● **TASK GOAL**
Reproduce the following records line for line, with no changes.

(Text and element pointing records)
= = = = = = =

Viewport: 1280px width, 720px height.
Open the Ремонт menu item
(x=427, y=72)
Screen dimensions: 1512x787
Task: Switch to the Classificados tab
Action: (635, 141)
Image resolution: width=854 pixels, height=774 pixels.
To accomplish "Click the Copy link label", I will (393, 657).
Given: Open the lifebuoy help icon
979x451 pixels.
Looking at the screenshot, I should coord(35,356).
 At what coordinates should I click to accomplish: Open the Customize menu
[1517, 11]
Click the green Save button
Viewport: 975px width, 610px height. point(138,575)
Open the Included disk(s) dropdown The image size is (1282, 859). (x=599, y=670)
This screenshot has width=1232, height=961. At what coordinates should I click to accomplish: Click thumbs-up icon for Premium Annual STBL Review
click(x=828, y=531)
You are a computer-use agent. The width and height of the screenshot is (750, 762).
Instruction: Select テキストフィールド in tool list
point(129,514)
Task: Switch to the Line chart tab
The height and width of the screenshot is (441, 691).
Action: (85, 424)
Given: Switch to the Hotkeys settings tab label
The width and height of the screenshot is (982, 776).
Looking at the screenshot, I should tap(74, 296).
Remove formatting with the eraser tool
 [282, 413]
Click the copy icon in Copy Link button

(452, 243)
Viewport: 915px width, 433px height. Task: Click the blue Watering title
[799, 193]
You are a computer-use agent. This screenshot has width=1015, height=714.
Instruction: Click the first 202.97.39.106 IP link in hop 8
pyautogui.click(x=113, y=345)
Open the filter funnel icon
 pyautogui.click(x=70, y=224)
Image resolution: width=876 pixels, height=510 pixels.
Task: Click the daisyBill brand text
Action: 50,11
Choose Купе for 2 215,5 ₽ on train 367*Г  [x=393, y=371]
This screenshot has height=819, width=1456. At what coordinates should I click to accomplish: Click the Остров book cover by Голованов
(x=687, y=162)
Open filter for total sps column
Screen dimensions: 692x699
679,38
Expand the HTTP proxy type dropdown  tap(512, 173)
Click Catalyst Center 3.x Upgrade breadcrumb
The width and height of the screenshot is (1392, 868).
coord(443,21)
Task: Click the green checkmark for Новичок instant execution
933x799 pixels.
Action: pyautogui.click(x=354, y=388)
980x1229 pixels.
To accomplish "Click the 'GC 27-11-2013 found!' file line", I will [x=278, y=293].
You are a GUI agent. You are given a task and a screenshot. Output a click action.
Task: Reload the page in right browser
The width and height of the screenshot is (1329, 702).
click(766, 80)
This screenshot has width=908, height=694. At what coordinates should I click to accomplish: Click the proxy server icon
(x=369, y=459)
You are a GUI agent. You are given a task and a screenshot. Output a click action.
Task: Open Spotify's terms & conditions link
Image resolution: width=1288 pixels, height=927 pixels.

= = = = = = =

● **COMPLETE OUTPUT**
Viewport: 1280px width, 720px height.
Open the Ремонт menu item
(x=427, y=72)
Screen dimensions: 1512x787
Task: Switch to the Classificados tab
Action: (635, 141)
Image resolution: width=854 pixels, height=774 pixels.
To accomplish "Click the Copy link label", I will (393, 657).
Given: Open the lifebuoy help icon
979x451 pixels.
Looking at the screenshot, I should coord(35,356).
 At what coordinates should I click to accomplish: Open the Customize menu
[1517, 11]
Click the green Save button
Viewport: 975px width, 610px height. point(138,575)
Open the Included disk(s) dropdown The image size is (1282, 859). (x=599, y=670)
This screenshot has width=1232, height=961. At what coordinates should I click to accomplish: Click thumbs-up icon for Premium Annual STBL Review
click(x=828, y=531)
You are a computer-use agent. The width and height of the screenshot is (750, 762).
Instruction: Select テキストフィールド in tool list
point(129,514)
Task: Switch to the Line chart tab
The height and width of the screenshot is (441, 691).
Action: (85, 424)
Given: Switch to the Hotkeys settings tab label
The width and height of the screenshot is (982, 776).
Looking at the screenshot, I should tap(74, 296).
Remove formatting with the eraser tool
 [282, 413]
Click the copy icon in Copy Link button

(452, 243)
Viewport: 915px width, 433px height. Task: Click the blue Watering title
[799, 193]
You are a computer-use agent. This screenshot has width=1015, height=714.
Instruction: Click the first 202.97.39.106 IP link in hop 8
pyautogui.click(x=113, y=345)
Open the filter funnel icon
 pyautogui.click(x=70, y=224)
Image resolution: width=876 pixels, height=510 pixels.
Task: Click the daisyBill brand text
Action: 50,11
Choose Купе for 2 215,5 ₽ on train 367*Г  [x=393, y=371]
This screenshot has height=819, width=1456. At what coordinates should I click to accomplish: Click the Остров book cover by Голованов
(x=687, y=162)
Open filter for total sps column
Screen dimensions: 692x699
679,38
Expand the HTTP proxy type dropdown  tap(512, 173)
Click Catalyst Center 3.x Upgrade breadcrumb
The width and height of the screenshot is (1392, 868).
coord(443,21)
Task: Click the green checkmark for Новичок instant execution
933x799 pixels.
Action: pyautogui.click(x=354, y=388)
980x1229 pixels.
To accomplish "Click the 'GC 27-11-2013 found!' file line", I will [x=278, y=293].
You are a GUI agent. You are given a task and a screenshot. Output a click action.
Task: Reload the page in right browser
The width and height of the screenshot is (1329, 702).
click(766, 80)
This screenshot has width=908, height=694. At what coordinates should I click to accomplish: Click the proxy server icon
(x=369, y=459)
You are a GUI agent. You are given a task and a screenshot. Output a click action.
Task: Open Spotify's terms & conditions link
Image resolution: width=1288 pixels, height=927 pixels.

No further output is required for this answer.